Dataset entries
----------

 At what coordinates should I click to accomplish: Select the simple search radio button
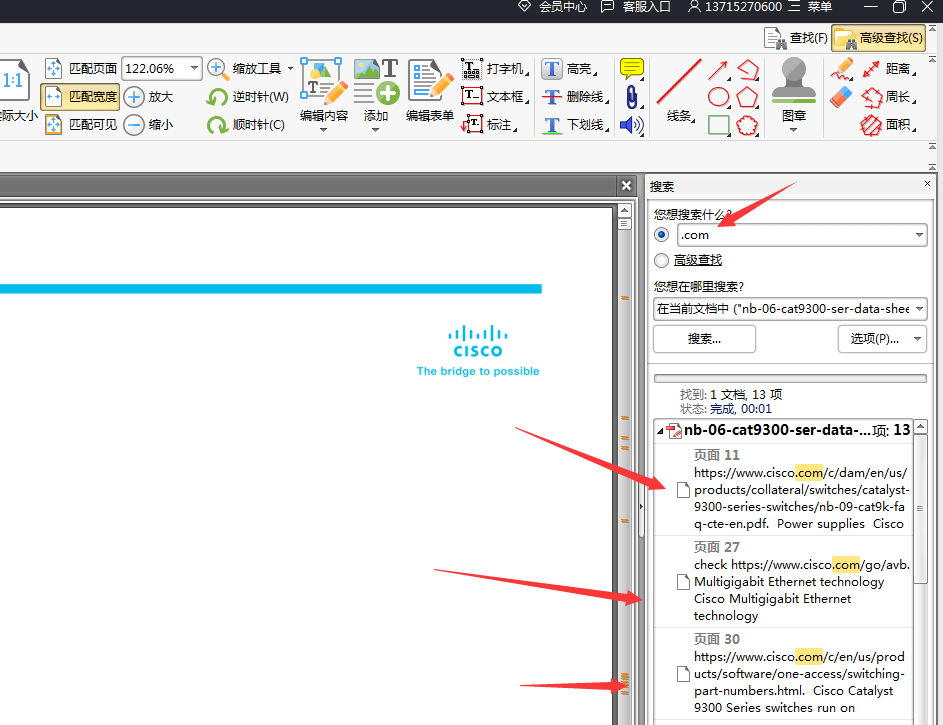click(661, 235)
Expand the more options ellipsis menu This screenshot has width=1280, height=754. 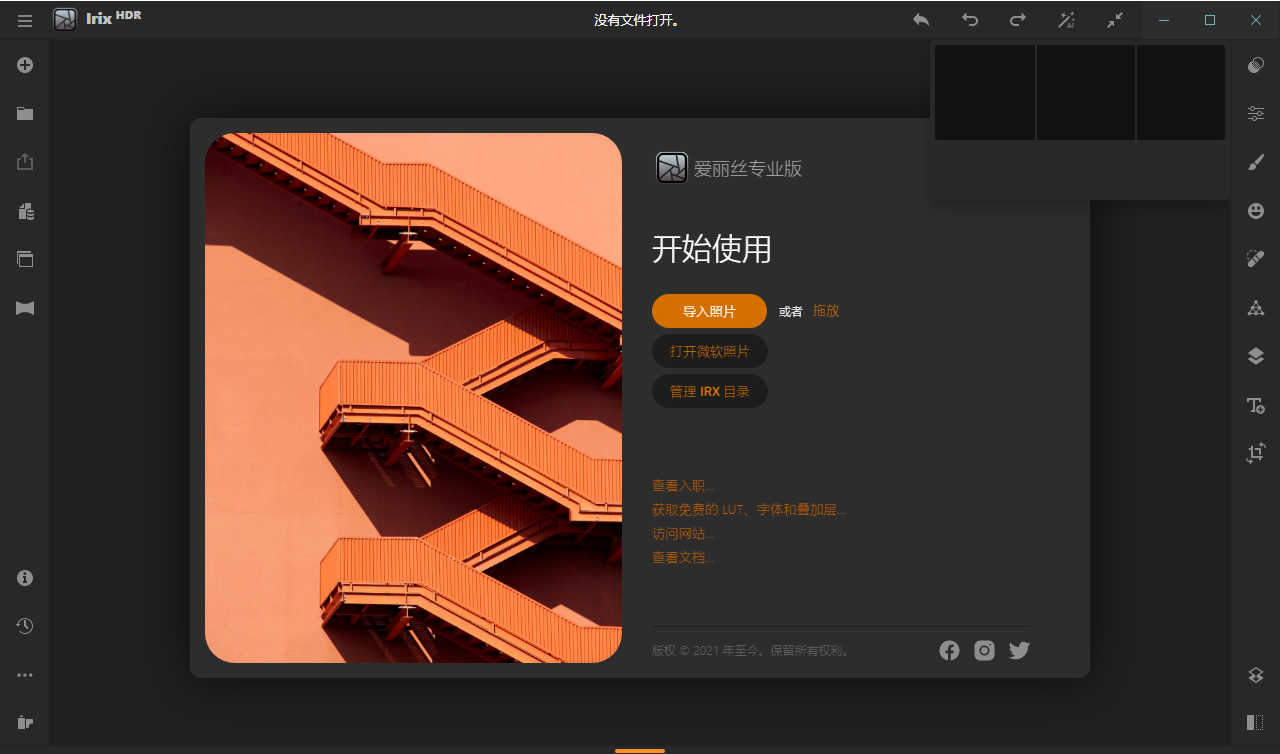coord(25,673)
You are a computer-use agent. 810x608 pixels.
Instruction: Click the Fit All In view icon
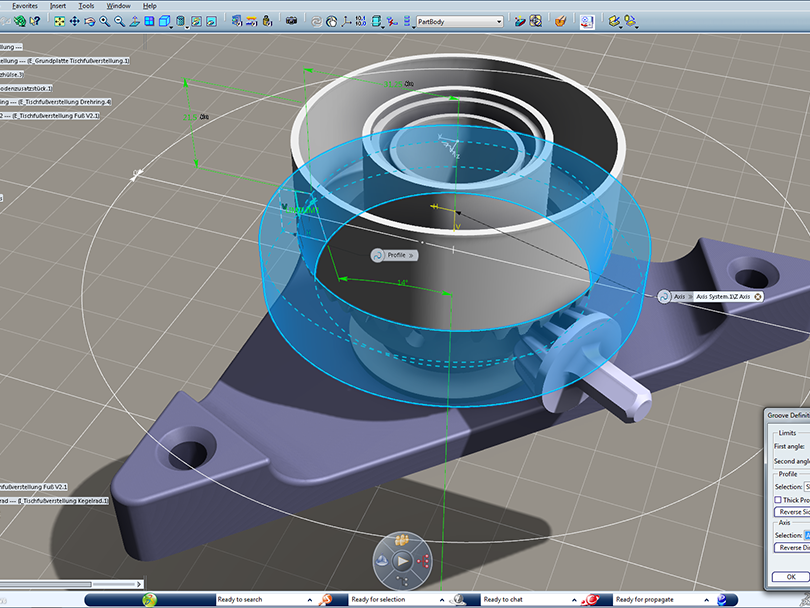[x=60, y=21]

----------

WORK TO BE COMPLETED: Repeat the lines of the records verbatim, starting at the line containing "You are a computer-use agent. 810x608 pixels." and stopping after the final line. Images stay out.

FINISHED EXERCISE:
You are a computer-use agent. 810x608 pixels.
Instruction: Click the Fit All In view icon
[x=60, y=21]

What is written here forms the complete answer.